四連休初日。日中は仕事や買い物など、それぞれの時間を過ごした私たちだったが、夜はみんながそろった。今日の夕飯は餃子だった。

「あ!今日ビールしかなーい!」

私は未だにビールが飲めない。その代わり、休みの日や次の日に余裕がある日などは、缶チューハイを美味しくいただいている。

そんなときに聞こえた母親の声。正直飲み物は何でもいいのだが、なぜか「ない」と言われて、今日はどうしても飲みたくなってしまった。

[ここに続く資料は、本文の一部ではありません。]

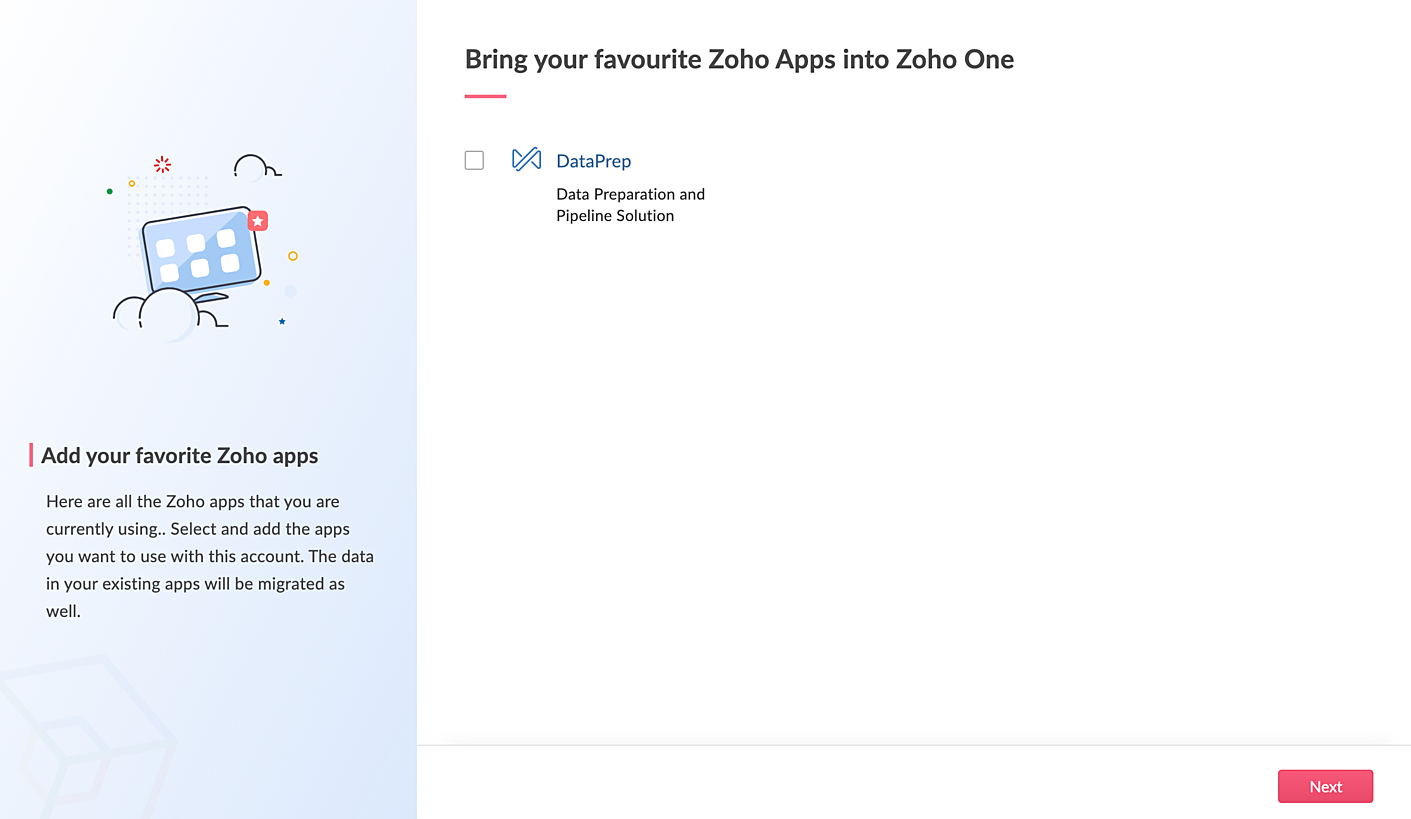Click the red sunburst icon above the monitor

「じゃあコンビニで買ってくるよ」と言った。母や姉が、「一人で行くの!?年齢確認されるんじゃない?」と笑った。

失敬な!
確かに私は、法事の後の食事会で制服を着ていたにも関わらずお店の店員さんにリンゴジュースを配られたことがあるし(*小学生以下はジュース、中学生以上はコーヒーが配られていた)、さらに今は亡きおじいちゃんの入院中、当時小学6年生の私の写真をみた看護師さんが「あら!お孫さん、小学2年生くらいですか?」と言った、という話を聞いたことがある。

だがしかし!今の私は成人している!
昔と今は違うのだ!この前コンビニでお酒を買ったときだって、年齢確認はされなかった!

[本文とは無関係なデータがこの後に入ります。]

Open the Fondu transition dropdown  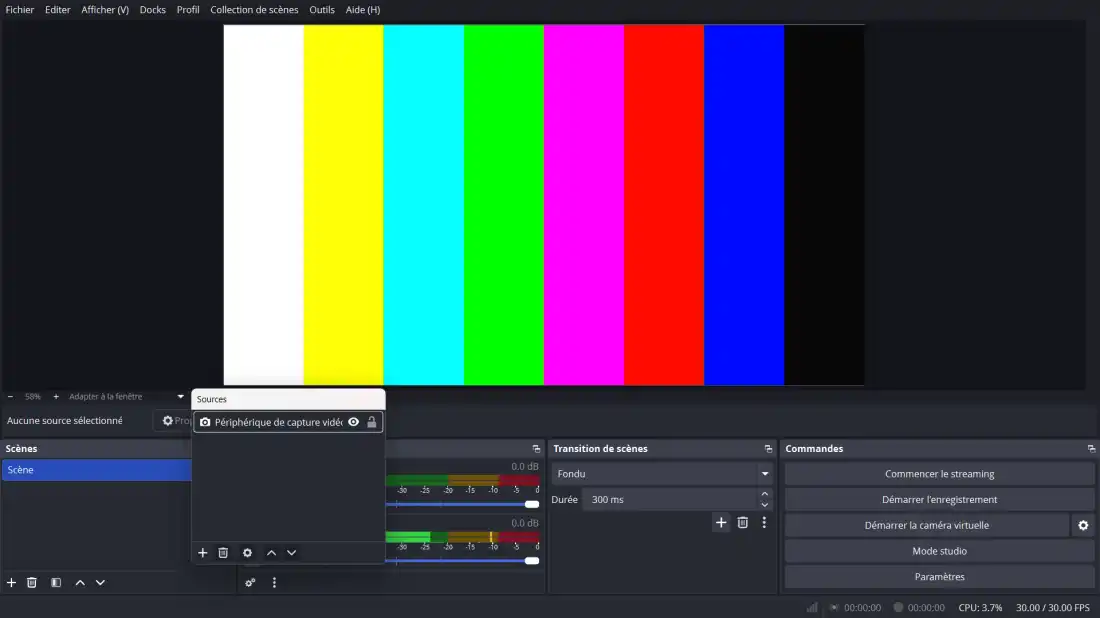tap(663, 474)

でもちょっと心配になった私は、ロングスカートにロングカーディガンを羽織った。若干色合い的にダサい気がしなくもなかったが、さっきまで着ていたTシャツに高校の頃の短パン、よりはマシだろう。多少は大人っぽいだろう。
財布に免許証もしっかり入れて、私はコンビニに向かった。

コンビニには、私の好きな味の缶チューハイが売っていた。嬉しかった。
お酒だけじゃなんとなくアレかなと思い、お菓子も買った。

レジへ行った。落ち着いた動きと、落ち着いた声を心がけた。ピッと言う音と「△円になります」と言う店員さんの声が聞こえた。お会計は滞りなく進んだ。私は、年齢確認をされなかったのである。

ほら見なさい、我が家族よ!ちゃんと成人として見られているのだ、すごいでしょうすごいでしょう、と心の中で自慢げな気持ちだった。

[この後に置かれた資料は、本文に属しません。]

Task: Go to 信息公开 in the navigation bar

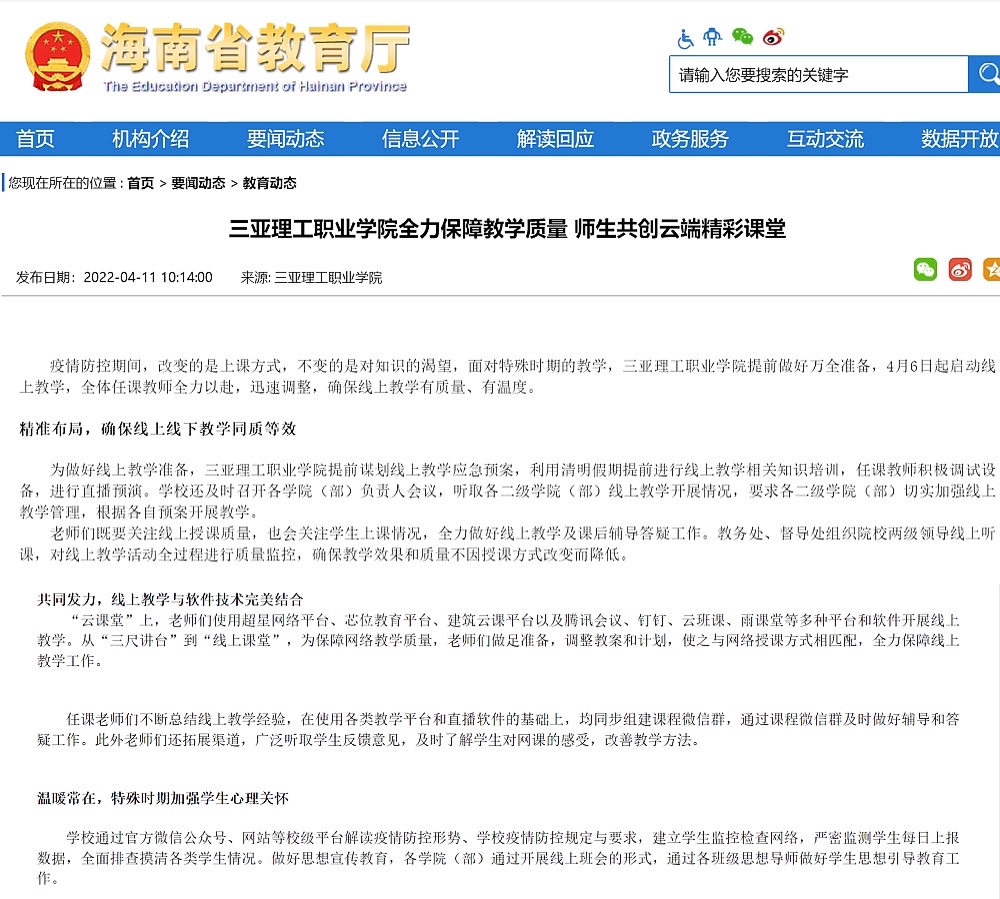Action: pyautogui.click(x=420, y=139)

その時、「~はお持ちですか?」と言う声が聞こえた。自慢げな気持ちに浸っていたためか聞き取れず、一瞬焦ってしまった。年齢確認のことだと咄嗟に思った私は、さっきまでの気持ちを引っ込め、財布の中から免許証を出して店員さんに見せた。

前言撤回。ああ、今回は私の敗北である。でもなんとなく、こうなる気も心のどこかでしていた。年齢確認よ、いつかは勝つからな。待っていなさい。

と、敗北を認めたその時だった。店員さんの声が、聞こえた。


「あ、これではなくて、ポイントカードはお持ちですか?」


なんということだ。私は自ら負けたのである。
「あ!すいません!持ってないです!!」とさっきまでの落ち着きはどこへやらという態度になってしまった。墓穴を掘ったことで動揺したのだ。

家に帰って「どうだった?」と聞かれたので、「ぜーんぜん大丈夫だったよ?」とすました顔をして言っておいた。墓穴を掘ったなんて言ったら爆笑されてしまうと思ったのだ。それはなんか悔しいじゃないか。

「墓穴ショック」から立ち直った私は、夕飯時にこの出来事をバラした。案の定の反応だった。

店員さんと笑い合えたことが唯一の救いである。でも、「レジで自ら身分証を出した女性客」である私のことを、あの店員さんがキレイさっぱり忘れることを願ってやまない。
ごめんなさい、そしてありがとう店員さん。また来ます。